What the exercise asks: The answer is an exact copy of the lines from the one with "Click the Done button" to the end of the listing below, pictures left out.

● ● ● ● ●

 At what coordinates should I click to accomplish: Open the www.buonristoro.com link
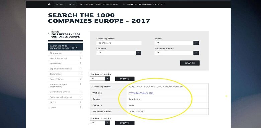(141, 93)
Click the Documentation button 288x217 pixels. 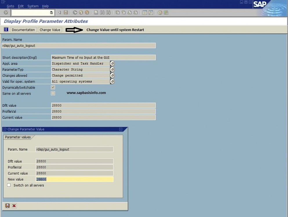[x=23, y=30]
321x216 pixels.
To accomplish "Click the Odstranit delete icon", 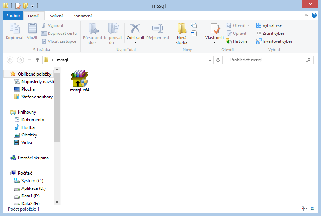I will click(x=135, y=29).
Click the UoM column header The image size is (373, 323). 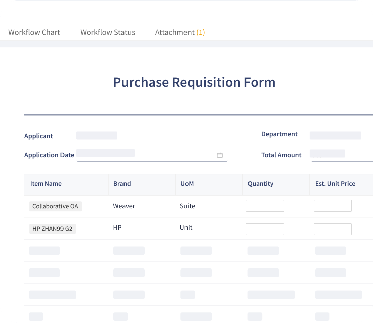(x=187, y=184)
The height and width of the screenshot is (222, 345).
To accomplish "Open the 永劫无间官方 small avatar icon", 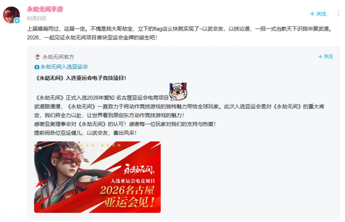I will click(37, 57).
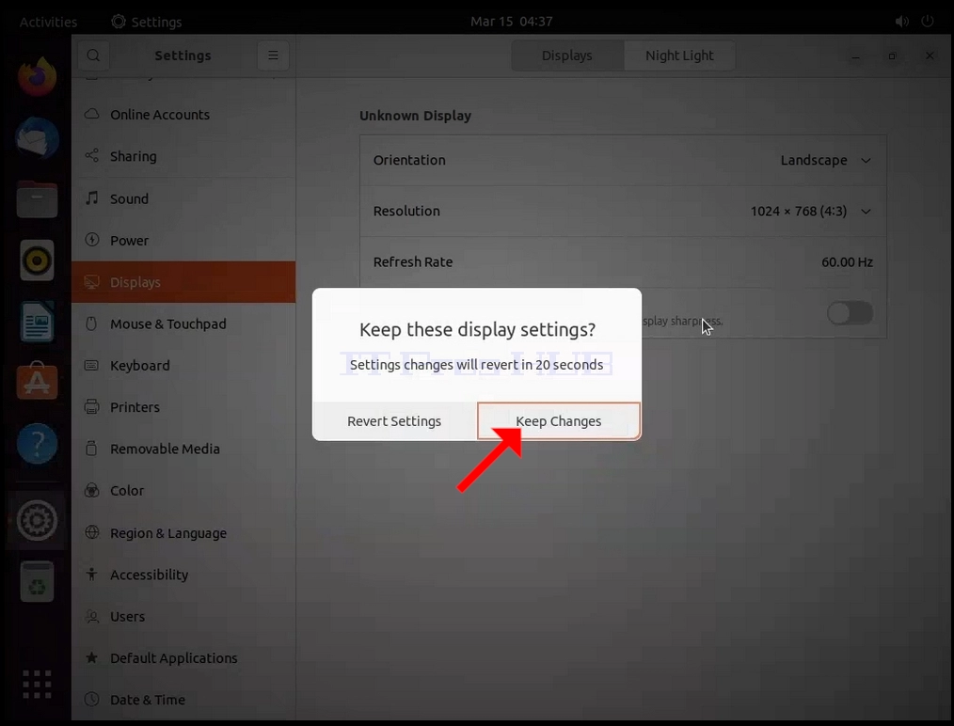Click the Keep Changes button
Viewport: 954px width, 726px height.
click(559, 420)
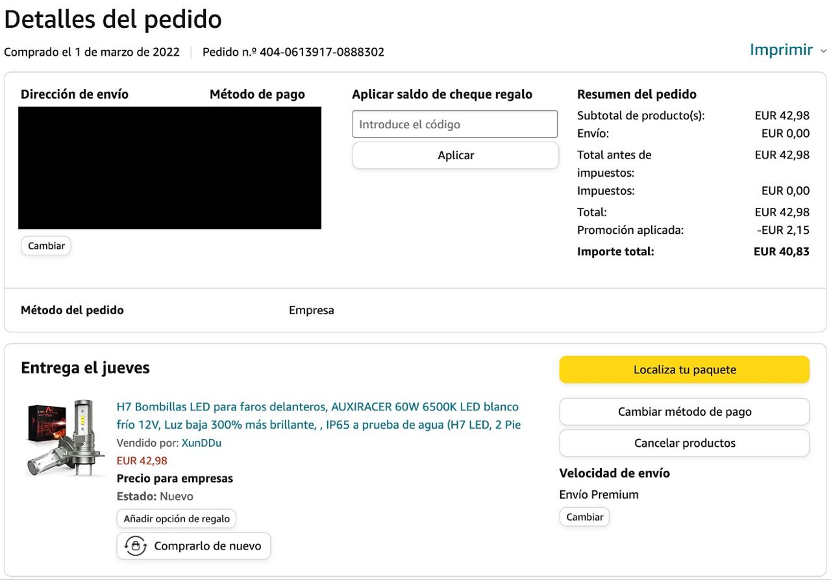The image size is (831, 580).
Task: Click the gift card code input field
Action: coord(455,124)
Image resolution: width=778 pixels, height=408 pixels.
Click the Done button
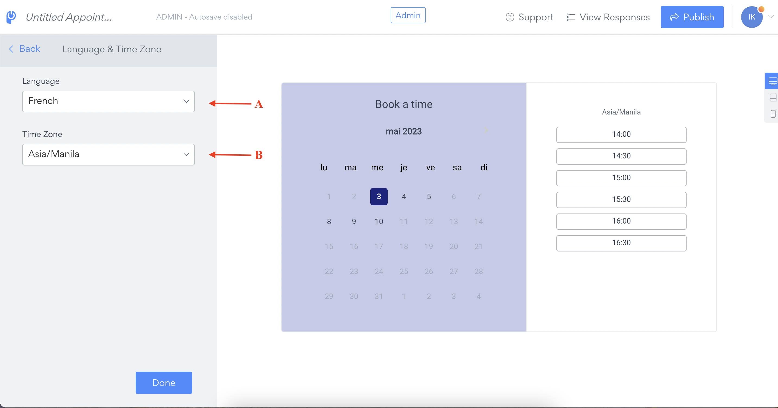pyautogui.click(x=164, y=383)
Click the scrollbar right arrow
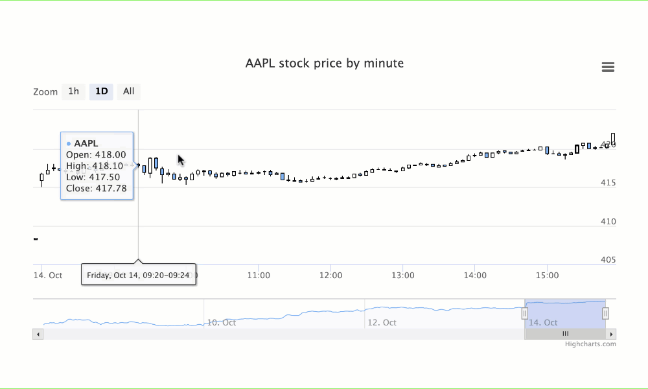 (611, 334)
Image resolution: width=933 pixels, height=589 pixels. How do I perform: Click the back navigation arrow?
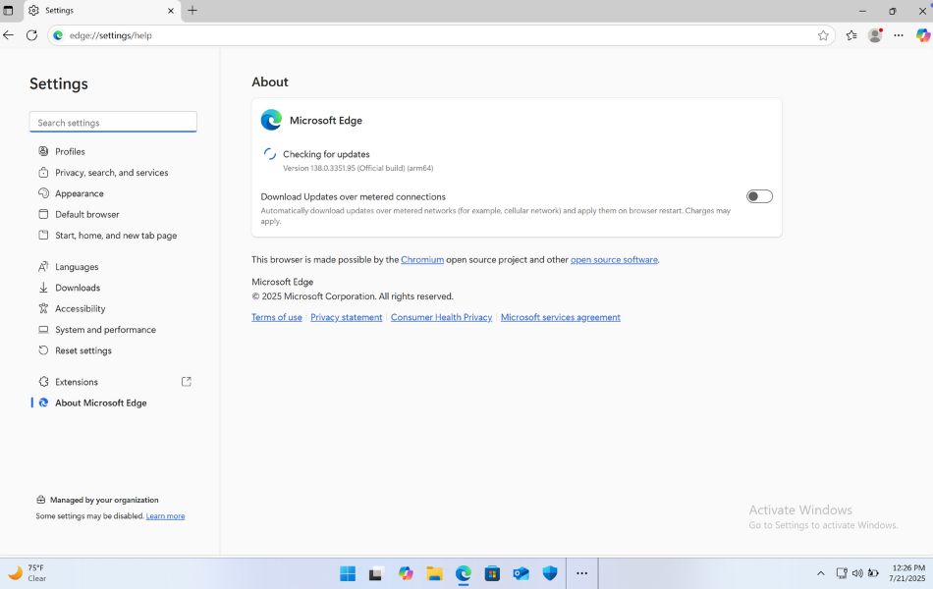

● ● ● ● ●

Result of the task:
Click the Done button
pyautogui.click(x=164, y=383)
Click the scrollbar right arrow
 (611, 334)
Image resolution: width=933 pixels, height=589 pixels. How do I perform: Click the back navigation arrow?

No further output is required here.